Romano De Marco è un autore italiano di consolidata esperienza. Ha scritto numerosi romanzi, pubblicando per diverse case editrici. In uscita per 66thand2nd, c’è la sua nuova fatica letteraria: “D’estate e di morte”, che lo scrittore ambienta nei luoghi che lo hanno visto crescere. Siamo infatti a Ortona a Mare, a due passi da Francavilla dove De Marco è nato. L’Abruzzo, insieme a Milano, che pure ha a lungo narrato, in particolare nel ciclo “Nero a Milano”, sono i luoghi di ispirazione per questo talentuoso e forse anche un po’ sottovalutato scrittore.

Enrico Santi, dirigente di banca milanese originario di Ortona, scende in Abruzzo per le vacanze estive. In questo caso, le vacanze sono anche l’occasione per commemorare Paola, vecchia compagna di scout di Enrico e della moglie Matilda, vittima di una tragedia nel corso di un’escursione diversi anni prima. A Paola verrà dedicata una targa proprio nella sede degli scout. Ma Enrico, che di Paola all’epoca era il fidanzato, non vuole partecipare alla commemorazione, preferisce dimenticare quel brutale omicidio con tanto di violenza sessuale sul cadavere, preferisce non riportare a galla i rimorsi di coscienza che ha avuto per anni per non aver saputo proteggere Paola. Eppure, costretto dalle circostanze, Enrico dovrà partecipare alla cerimonia e riportare alla luce quei fatti, scoprendo che non tutta la verità era stata raccontata e che molti segreti erano stati taciuti.
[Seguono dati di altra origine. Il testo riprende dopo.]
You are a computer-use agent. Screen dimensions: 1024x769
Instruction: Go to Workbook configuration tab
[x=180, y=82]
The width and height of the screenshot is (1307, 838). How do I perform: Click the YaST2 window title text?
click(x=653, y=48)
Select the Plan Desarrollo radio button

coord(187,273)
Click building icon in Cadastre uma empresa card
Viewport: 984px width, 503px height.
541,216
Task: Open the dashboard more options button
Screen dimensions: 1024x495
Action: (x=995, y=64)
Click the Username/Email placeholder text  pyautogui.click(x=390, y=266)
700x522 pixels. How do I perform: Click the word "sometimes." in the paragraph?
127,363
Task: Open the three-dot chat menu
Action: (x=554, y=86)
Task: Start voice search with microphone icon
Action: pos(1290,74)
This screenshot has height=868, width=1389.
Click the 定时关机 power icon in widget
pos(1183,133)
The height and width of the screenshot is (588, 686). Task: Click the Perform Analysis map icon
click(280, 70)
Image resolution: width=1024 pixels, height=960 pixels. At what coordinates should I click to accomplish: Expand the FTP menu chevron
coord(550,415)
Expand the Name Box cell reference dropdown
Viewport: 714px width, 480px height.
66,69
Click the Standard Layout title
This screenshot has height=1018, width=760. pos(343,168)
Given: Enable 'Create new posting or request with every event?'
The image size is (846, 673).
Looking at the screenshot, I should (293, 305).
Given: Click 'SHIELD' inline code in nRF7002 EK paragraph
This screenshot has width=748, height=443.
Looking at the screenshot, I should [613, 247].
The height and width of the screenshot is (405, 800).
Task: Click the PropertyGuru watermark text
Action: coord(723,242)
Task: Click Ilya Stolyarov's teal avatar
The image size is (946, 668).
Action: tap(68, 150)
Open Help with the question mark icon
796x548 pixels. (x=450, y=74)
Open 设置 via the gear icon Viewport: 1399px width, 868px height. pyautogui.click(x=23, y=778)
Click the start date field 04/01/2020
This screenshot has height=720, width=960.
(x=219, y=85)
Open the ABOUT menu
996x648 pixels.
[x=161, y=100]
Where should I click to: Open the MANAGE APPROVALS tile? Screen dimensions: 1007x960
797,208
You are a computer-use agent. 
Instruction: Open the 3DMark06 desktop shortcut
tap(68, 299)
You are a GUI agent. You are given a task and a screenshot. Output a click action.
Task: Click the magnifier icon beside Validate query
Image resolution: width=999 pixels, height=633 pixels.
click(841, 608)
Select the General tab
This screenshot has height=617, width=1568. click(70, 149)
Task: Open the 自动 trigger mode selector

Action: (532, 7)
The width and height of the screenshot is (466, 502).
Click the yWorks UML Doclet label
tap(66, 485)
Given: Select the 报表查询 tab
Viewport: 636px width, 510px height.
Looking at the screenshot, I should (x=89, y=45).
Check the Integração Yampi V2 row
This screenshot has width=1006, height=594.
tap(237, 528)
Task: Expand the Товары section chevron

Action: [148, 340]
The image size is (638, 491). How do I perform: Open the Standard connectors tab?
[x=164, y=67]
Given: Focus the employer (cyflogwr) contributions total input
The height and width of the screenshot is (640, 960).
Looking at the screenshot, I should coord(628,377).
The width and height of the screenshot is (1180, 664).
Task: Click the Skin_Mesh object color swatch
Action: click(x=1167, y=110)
De Marco costruisce un intreccio molto avvincente, da scrittore consumato. Alternando con cura passato e presente, ma senza abusare di una doppia scansione temporale che talvolta in altri autori appesantisce la scrittura, ambienta la sua narrazione per lo più nel presente e le incursioni nel passato sono molto limitate e avvengono per le più tramite il ricordo dei protagonisti. I personaggi sono molto indovinati e sono a mio avviso il punto forte del romanzo. A partire dal protagonista Enrico, ma anche la moglie Matilda e la figlia Chiara e tutto il clan scout di Ortona in generale. Sono un lucido e spietato spaccato sociale dell’Italia di oggi.

D’estate e di morte” non è infatti solo la storia di un gruppo scout come tanti in Italia e nel mondo, ma è una metafora del nostro Paese, che ha visto ragazzi di belle speranze dalle migliaia cittadine di provincia confluire nelle metropoli sviluppate. Portandosi dietro una grande volontà di riuscire e affermarsi, ma anche una buona dose di ipocrisie e italici vizi, che ancora oggi sono una zavorra per la vita di molti. Sarà per la coincidenza regionale, ma a me questo romanzo ha fatto venire in mente “Parenti serpenti” di Monicelli, il film dove una famiglia originaria di Sulmona torna a casa per le vacanze di Natale e nel racconto natalizio tra parenti fa emergere la fatica quotidiana di vivere e le mille contraddizioni e falsità che la caratterizzano. Nel film sotto forma di commedia amara, qui nel romanzo tramite una sorta di investigazione stile “cold case” tra amici.

I personaggi di De Marco sono ormai privi di idealità, sono stati stancati e consumati dalla vita ordinaria che li ha travolti dopo un sogno rivelatosi fallace e impossibile da perseguire. Non credono ormai più a nulla di quanto gli era stato insegnato a lungo, anche perché i primi a non crederci più sono proprio coloro che glielo avevano insegnato. Ma anche se non ci credono più bisogna salvare le apparenze, perché purtroppo siamo ossessionati dalla forma e non ci importa più della sostanza. Ce lo ricorda ogni minuto Enrico, che vuole solo minimizzare la fatica di vivere senza chiedere più nulla a nessuno.

Eppure, c’è una cosa che ancora ci salva. La sete di verità, la ricerca della giustizia, la volontà di capire come sono andate le cose. Ma non nel senso religioso, escatologico e salvifico, ma nella sua versione umana della passione che ci brucia dentro. Che ci spinge a continuare a cercare, a non darci mai per vinti, a seguire la tensione alla dignità che ci salva dalle peggiori ipocrisie, che ci impone di denunciare quando la falsità supera il limite. Ma non per essere eroi o santi, ma solo per continuare a riuscire a guardarci allo specchio nella nostra vita quotidiana di peccatori. Grazie Romano De Marco, per avercelo ricordato ancora una volta.